Triste assistir a um drama tão fraquinho e mal elaborado com a Hilary Swank. Em A inquilina (The Resident, 2011) ela é Juliet uma médica que atende emergências e que acaba de sair de um casamento frustrado. Na procura de um novo local acaba conheçendo Max (Jeffrey Dean Morgan) que é dono de um pequeno prédio com um apartamento vago. Apesar de ser bem espaçoso Max combina um preço razoável (pra eles lá né!) e ela o aluga, passando assim a conhecer melhor seu novo senhorio.

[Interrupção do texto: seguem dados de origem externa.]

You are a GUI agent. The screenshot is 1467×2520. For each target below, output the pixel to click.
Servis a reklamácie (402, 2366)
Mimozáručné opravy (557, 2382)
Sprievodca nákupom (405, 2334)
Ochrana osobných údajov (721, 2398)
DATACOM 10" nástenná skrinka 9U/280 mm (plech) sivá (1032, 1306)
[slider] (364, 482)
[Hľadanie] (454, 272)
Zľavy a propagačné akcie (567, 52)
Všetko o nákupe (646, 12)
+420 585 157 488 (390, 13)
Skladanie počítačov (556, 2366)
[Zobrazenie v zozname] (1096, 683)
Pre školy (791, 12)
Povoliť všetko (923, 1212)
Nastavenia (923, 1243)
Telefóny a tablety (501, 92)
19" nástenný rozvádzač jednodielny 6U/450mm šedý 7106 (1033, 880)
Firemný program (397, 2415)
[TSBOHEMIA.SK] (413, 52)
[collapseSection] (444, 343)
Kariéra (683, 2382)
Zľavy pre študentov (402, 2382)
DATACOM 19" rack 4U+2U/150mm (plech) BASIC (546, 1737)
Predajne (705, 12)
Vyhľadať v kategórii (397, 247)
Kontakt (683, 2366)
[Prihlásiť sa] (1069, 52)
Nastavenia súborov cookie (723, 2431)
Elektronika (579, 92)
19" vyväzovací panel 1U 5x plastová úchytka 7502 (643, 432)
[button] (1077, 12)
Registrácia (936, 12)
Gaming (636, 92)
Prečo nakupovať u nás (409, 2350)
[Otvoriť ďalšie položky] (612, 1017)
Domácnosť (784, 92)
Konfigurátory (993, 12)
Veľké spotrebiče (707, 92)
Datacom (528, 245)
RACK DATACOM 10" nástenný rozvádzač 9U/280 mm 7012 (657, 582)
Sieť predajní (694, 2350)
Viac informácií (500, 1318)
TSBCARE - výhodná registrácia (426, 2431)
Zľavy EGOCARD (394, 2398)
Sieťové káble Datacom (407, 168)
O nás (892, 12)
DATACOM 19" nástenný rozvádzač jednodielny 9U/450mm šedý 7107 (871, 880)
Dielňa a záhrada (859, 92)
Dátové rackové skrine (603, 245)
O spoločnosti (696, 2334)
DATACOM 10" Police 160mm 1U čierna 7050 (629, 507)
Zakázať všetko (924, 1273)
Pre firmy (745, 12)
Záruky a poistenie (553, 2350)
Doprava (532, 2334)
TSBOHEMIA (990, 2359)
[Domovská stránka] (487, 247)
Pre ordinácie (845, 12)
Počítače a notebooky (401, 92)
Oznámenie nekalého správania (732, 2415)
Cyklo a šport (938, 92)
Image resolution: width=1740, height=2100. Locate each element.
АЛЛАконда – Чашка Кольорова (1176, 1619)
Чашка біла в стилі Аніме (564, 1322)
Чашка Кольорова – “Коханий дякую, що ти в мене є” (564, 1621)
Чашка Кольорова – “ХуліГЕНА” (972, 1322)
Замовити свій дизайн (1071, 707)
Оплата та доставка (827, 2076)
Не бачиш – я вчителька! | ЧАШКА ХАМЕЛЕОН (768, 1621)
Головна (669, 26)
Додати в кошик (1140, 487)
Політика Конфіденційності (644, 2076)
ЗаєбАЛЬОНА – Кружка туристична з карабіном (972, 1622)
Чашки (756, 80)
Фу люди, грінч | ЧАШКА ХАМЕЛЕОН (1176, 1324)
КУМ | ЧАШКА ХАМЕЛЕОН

O ponto alto do filme seria o motivo pelo qual Max construiria uma obsessão por Juliet. Mas … o enredo entrega muito fácil o que está por vir e antes mesmo do meio do filme você mata o final sem ter medo de errar. Aliás: o mistério é revelado mesmo logo de cara fazendo com que você fique se perguntando qual é o viés do filme. Visto que suspenses seguram a resposta até o limite do filme para prender os espectador, quando eles o fazem antes é porque estão usando a técnica da isca falsa. Querem te induzir outra idéia e no fim fazem um reviravolta. Não foi o caso aqui: o negócio foi mal feito mesmo …

 Como eu disse, é triste ver a estrela de Menina de Ouro e Colheita do Mal num filminho tão fraquinho. Não consigo entender como ela e Christopher Lee (que faz August, avô de Max) entraram nessa. Honestamente nem quero saber!